MINNEAPOLIS - March is Multiple Sclerosis Awareness Month, but a local woman woman with the disease isn't just looking to make more people aware of the disease itself, but the rising costs of treatment.
Nikki Foster was just one of several people who shared their stories with Senator Tina Smith Sunday afternoon during a roundtable discussion at the University of Minnesota-Twin Cities.
The discussion featured patients with a wide variety of conditions, from cancer to HIV.
"It's great to hear their perspective on this issue of the rising cost of medication," Smith says.
Foster was diagnosed with MS in December of 2014.
"I was walking into work one day and my right leg just completely gave out from under me," Foster explains.
The diagnosis came only three months after Foster ran her first-ever half marathon.
She wondered if she'd ever be able to run again.
"Things just went from bad to worse. I couldn't feel my right leg."
Three years later Foster is walking just fine, minus the pain and numbness she feels from time to time.
She even ran a 5K last year, but says her body is nowhere near where it was before her diagnosis.
"I mostly walked that race," Foster explains.
Her progress is largely due to the treatment regimen her doctors have prescribed. However, with the rising cost of her primary medication, she wonders how long she'll be able to afford it.

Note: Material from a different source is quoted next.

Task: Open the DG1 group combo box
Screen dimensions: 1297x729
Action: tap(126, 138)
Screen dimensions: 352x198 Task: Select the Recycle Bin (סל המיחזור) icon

"For me it's about $400 a month for prescription drugs," Foster says. "I've met my $3,000 deductible every year."
That $400 a month expense is after insurance.
The National MS Society says the average medication costs about $80,000 a year.
That's nearly $20,000 a year more than it was five years ago.
"Medicines might go from a couple hundred dollars a month, to thousands of dollars a month, and nobody knows why," Smith explains.
In February, Smith authored a bill that aims to lower medication costs by creating what she calls a "level playing field."
"I have a bill that would stop these big brand name drug companies from paying generic drug companies to keep their products off the market," Smith explains.
Currently, whenever a company comes out with a new generic drug, the federal government will grant them a 180-day exclusivity period that prevents others from joining the marketplace.
Smith says this policy gives generic drug manufacturers more incentive to create cheaper generic drugs.
However, she says often times larger companies will pay big money to prevent these generic drugs from entering the marketplace.
Smith says her bill will penalize companies that do this, which should remove this major roadblock for generic drugs.
"Right now they are making a lot of money off the system the way it is," Smith explains.
Foster was happy to hear about this new piece of legislation, but she and others in the group Sunday afternoon feel more is needed to keep drug prices from rising even further.
"My medication, when it was first introduced to the market in 2004, the price was around $16,000. Today it's more than $80,000 and it will just grow higher in the future," Foster says.